For once, Brett Kavanaugh was right when he told a Senate committee he hadn’t yet volunteered to take a lie detector test because “they’re not reliable.”
As Kavanaugh observed, polygraph test results are not legally admissible in federal courts, though a few states still allow them. This is precisely because the results contain so many false positives (suggesting the subject is lying when he’s telling the truth) and so many false negatives (failing to detect actual lies) that overall they are about as trustworthy as a coin toss.
Based on “junk science,” polygraph tests should play no role in determining who’s fit to serve in the federal government. Yet AG Jeff Sessions plans to require National Security Council staff to take polygraphs, to confront the Trump administration’s foremost issue: insiders keep “leaking” embarrassing true facts about behind-the-scenes confusion and paranoia in the White House.
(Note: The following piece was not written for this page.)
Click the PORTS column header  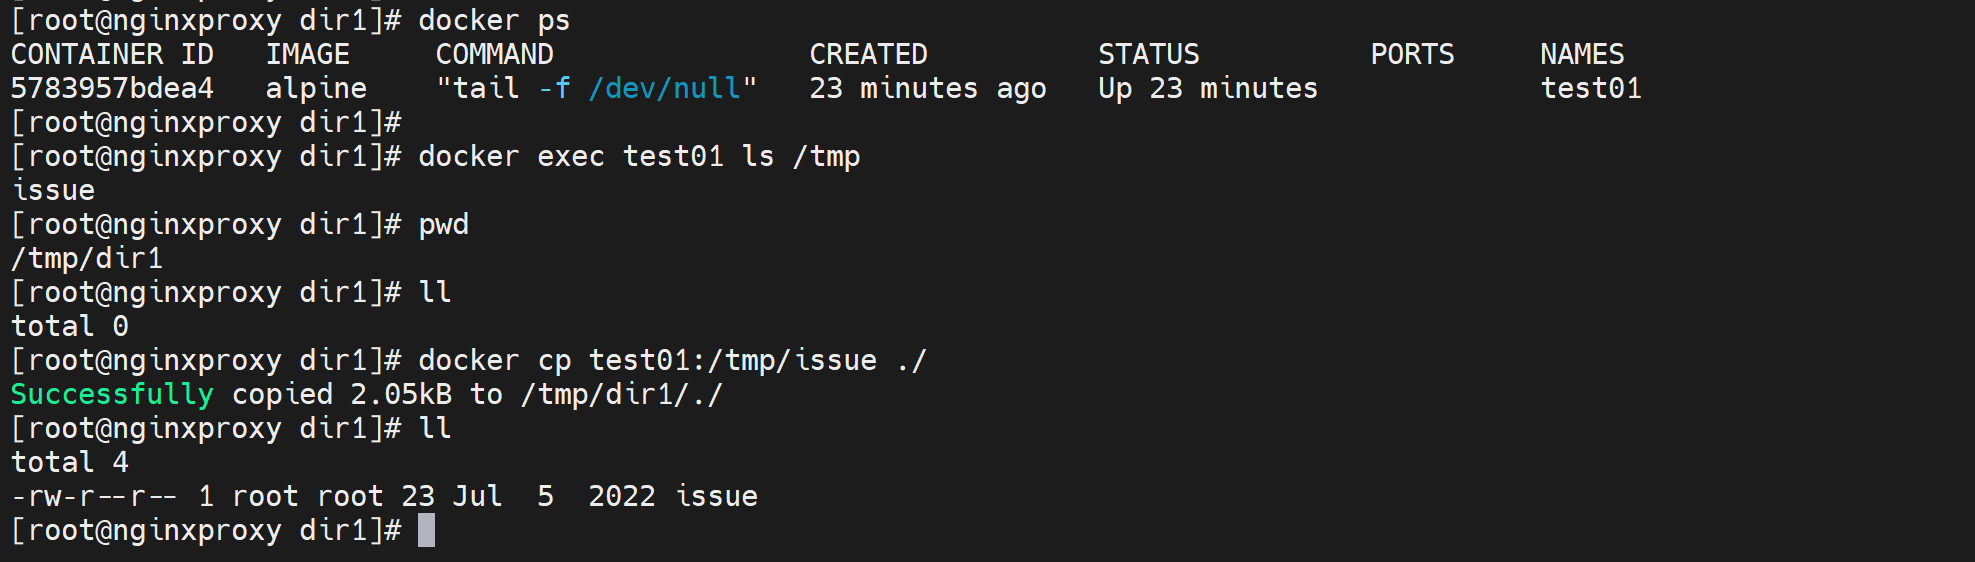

Unfortunately, the very mention of “lie detector” testing lends public credibility to a scientifically discredited practice.
During a polygraph test, a subject is questioned while a machine tracks his blood pressure, pulse, breathing, and skin conductivity (an indirect measure of sweating), all regulated by the autonomic (involuntary) nervous system. Swings in these readings are supposed to reveal deliberate deception — lying.
However, studies over three decades indicate that the tests have an average error rate of over 50 percent. Throughout the history of medical science, no scientific studies have shown that the emotional response linked to lying could be measured. Some people stay remarkably calm under stress, while others show exaggerated responses to the slightest challenge.
One can even purchase instruction on how to “pass” the test; “cramming for the exam,” learning to control reactions using “countermeasures,” is fully legal.
As physician and physicist Alan Zelicoff wrote, “the truth is this: the polygraph is a ruse, carefully constructed as a tool of intimidation, and used as an excuse to conduct an illegal inquisition under psychologically and physically unpleasant circumstances.”
The usual format compares answers to “relevant” questions with those of “control” questions. Control questions are supposed to compensate for the effects of the generally threatening nature of relevant questions. Anyone might grow apprehensive when asked “have you ever molested a child?” even if he’s innocent, especially when a child abuse investigation is underway.” He thinks “I didn’t do anything like that, but what if the machine doesn’t believe me?”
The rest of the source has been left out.